── Dataset content ──
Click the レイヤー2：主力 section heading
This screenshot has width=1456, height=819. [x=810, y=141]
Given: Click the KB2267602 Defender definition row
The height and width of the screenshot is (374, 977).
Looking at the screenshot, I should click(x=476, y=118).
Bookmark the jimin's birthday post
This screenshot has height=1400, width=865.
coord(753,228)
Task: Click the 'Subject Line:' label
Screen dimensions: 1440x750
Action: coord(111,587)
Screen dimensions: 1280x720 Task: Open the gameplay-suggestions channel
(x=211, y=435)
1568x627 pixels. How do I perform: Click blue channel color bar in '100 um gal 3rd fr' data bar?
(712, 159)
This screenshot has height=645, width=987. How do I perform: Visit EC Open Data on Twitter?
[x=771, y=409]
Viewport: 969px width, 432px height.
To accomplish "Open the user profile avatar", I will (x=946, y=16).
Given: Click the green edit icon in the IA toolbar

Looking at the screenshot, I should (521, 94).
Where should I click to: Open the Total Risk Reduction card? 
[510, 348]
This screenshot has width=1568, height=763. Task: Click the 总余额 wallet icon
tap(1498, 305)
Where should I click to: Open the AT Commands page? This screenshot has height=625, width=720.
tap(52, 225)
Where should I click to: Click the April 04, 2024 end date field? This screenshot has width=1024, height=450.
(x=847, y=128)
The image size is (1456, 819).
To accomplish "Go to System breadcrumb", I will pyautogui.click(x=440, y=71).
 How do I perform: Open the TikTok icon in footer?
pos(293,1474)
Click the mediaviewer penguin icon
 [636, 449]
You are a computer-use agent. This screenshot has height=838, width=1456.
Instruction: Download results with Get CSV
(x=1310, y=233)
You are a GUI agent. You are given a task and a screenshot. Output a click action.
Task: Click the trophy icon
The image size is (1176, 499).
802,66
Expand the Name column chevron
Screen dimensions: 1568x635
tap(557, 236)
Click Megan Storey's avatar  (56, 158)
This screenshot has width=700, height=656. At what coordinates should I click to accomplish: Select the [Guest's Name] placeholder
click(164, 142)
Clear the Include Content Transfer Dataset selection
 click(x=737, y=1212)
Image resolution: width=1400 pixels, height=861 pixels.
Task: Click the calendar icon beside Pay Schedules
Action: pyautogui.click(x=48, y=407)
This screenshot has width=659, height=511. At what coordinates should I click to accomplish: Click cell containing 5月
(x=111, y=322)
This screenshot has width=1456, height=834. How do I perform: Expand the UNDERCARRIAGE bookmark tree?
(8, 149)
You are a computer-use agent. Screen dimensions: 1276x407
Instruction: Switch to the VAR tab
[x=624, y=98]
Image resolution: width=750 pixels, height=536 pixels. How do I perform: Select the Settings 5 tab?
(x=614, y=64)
───
Aim of the task =
Transcribe, exactly as they appear, the lines of the items above from the one containing "Given: Click the green" through the one containing "will pyautogui.click(x=440, y=71).", both included.

Exercise solution =
Given: Click the green edit icon in the IA toolbar

Looking at the screenshot, I should (521, 94).
Where should I click to: Open the Total Risk Reduction card? 
[510, 348]
This screenshot has width=1568, height=763. Task: Click the 总余额 wallet icon
tap(1498, 305)
Where should I click to: Open the AT Commands page? This screenshot has height=625, width=720.
tap(52, 225)
Where should I click to: Click the April 04, 2024 end date field? This screenshot has width=1024, height=450.
(x=847, y=128)
The image size is (1456, 819).
To accomplish "Go to System breadcrumb", I will pyautogui.click(x=440, y=71).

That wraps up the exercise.